***** Provided text *****

How to wire shunt with chassis ground?

Cool! Let's get some HE transducers and a raspberry pi and make a battery monitor

Way overkill as it does not take that much processing power. Nothing more than a DMM is required. Hall Effect Transducer output is milli-volt which you read directly as Amps.

Hmm. How are you going to win internet points with all of this KISS philosophy? Lol, thanks again, sunking.

I've got some questions brewing for the possibility of wiring a 24V system into a vehicle, which I think are just questions about how to design a fully floating system, but I have to work out my guesses first.

Your question is answered in post 4. Note fuses are on both battery polarities.

Warning the equipment can and will prevent you from making a Floating System because all it takes is one piece of equipment like a Charge Controller or Inverter with chassis bonded to battery negative to force you to use a Grounded System.

Is this something one can make like a second bus bar or a large piece of sheet metal attached to a piece of wood? Or does that defeat the purpose... Because it seems like having a 24v chassis bind might interfere with the OEM 12v system.

Just to pick your brain; for a floating system, what is the failure scenario for only fusing the (+) and not the (-)? What happens if you don't fuse both runs? Thanks!

All I am going to tell you is you are on to something. Has nothing to do with the vehicle 12 volt system. Reason I am not going to answer is safety. But there is a possible problem. Let's say you have a gizmo like a light, TV, satellite receiver, or something working directly off DC power in contact with the vehicle chassis. The battery return (negative polarity) in your gizmo is more than likely bonded to the chassis.

Simple in a Floating System you have to use a fuse on both polarities. If one polarity faults to ground (chassis) in a floating system nothing happens other than you made it a Grounded System. You need a detector to alert you it happened, but other than that nothing happens. Then if the other polarity is grounded or faulted to the chassis, you have a lot of current flowing in the short circuit, and the fuses in both battery polarities are in a race to operate first.

In a Grounded System you bond one of the polarities to the chassis inappropriately called ground. That bonding jumper is a planned fault path sized to safely handle any fault current imposed onto it so it can operate a fuse very quickly. You want fault current to be roughly 6 times more than the fuse rating so it operates in 1/120th of a second. In an RV with a 1000 watt Inverter you would have a 100 amp fuse between the battery and Inverter on a 4 AWG wire. So you would bond a 4 AWG from the Battery Term Post directly to the chassis keeping it as short as possible.

So if you are driving along the road and if anything fell on the cable, cut through the insulation or the wire came loose from the Inverter and touched the chassis, you would here a loud pop and the fuse would operate because when the battery touched the frame, and a large current was induced which operated the fuse. You have to provide a path for the fault to find its way back to the battery (source of power) Any power source is a LOOP. Current goes out on positive, and returns on negative.

Now having said all that having normal power current flowing in a vehicle chassis is not a big deal, and automotive industry has and still does it. Using the chassis saves them weight and money on wiring. However it is absolutely forbidden in your home because it can be extremely dangerous and wreak havoc with electronic equipment. That same havov is why Shunt Current Monitoring systems are rendered useless in autos where yu use chassis as a conductor because a large portion of the current is bypassing the wires on the return circuit.

Understand?

Sunking, You definitely have a gift for clearly explaining these things.

*****

Required actions |
[1] From the forum thread, list the example devices named as a gizmo that might run directly off DC power while touching the vehicle chassis.
[2] Please print the forum thread's text from "In a Grounded" up to and including "short as possible.".
This listing has no connection to the forum thread.

***** Provided information *****

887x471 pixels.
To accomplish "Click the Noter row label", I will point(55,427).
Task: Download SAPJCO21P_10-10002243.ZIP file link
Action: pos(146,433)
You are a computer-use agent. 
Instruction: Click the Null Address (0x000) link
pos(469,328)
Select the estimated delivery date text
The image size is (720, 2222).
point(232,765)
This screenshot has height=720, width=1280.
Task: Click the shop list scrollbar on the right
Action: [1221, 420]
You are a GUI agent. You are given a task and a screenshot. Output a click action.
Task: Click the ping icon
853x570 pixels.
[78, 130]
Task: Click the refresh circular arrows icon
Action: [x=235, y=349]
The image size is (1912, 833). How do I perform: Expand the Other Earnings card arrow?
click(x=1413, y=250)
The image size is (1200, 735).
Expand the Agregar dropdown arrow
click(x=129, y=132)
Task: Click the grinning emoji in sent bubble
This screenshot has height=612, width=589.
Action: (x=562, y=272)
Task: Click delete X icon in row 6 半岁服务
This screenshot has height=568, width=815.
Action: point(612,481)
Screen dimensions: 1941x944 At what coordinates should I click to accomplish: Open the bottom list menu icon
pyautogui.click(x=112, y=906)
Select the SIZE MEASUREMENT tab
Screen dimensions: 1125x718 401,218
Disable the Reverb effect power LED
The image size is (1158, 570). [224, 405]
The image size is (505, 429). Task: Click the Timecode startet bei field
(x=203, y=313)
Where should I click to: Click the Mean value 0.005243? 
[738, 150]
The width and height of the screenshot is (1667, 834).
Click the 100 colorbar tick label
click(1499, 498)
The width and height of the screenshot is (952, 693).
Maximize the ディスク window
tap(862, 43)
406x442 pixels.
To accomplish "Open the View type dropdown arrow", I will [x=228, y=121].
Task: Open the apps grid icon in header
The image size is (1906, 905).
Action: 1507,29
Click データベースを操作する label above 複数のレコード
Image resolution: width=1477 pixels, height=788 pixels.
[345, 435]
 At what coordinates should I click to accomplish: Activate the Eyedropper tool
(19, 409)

*****

Task solutions |
[1] a light, a TV, a satellite receiver

[2]
In a Grounded System you bond one of the polarities to the chassis inappropriately called ground. That bonding jumper is a planned fault path sized to safely handle any fault current imposed onto it so it can operate a fuse very quickly. You want fault current to be roughly 6 times more than the fuse rating so it operates in 1/120th of a second. In an RV with a 1000 watt Inverter you would have a 100 amp fuse between the battery and Inverter on a 4 AWG wire. So you would bond a 4 AWG from the Battery Term Post directly to the chassis keeping it as short as possible.